_How to complete this task_
From the listing below, extract every line in which the word "Open" appears.

_Source information_
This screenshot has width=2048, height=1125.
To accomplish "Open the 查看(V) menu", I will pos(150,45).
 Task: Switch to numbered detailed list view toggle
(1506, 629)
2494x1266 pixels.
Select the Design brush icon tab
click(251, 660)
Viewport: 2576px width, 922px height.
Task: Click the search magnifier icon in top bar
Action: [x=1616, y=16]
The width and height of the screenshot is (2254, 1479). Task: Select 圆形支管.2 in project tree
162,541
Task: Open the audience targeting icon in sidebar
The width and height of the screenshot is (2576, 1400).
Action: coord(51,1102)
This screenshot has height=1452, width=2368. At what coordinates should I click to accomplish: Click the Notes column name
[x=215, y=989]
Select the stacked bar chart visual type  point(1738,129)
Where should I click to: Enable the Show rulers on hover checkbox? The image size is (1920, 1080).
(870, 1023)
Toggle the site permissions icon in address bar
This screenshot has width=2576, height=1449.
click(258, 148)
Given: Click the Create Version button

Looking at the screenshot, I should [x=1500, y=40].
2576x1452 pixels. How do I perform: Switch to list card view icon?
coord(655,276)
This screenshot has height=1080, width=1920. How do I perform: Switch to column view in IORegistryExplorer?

_Problem solution_
To accomplish "Open the 查看(V) menu", I will pos(150,45).
Task: Open the audience targeting icon in sidebar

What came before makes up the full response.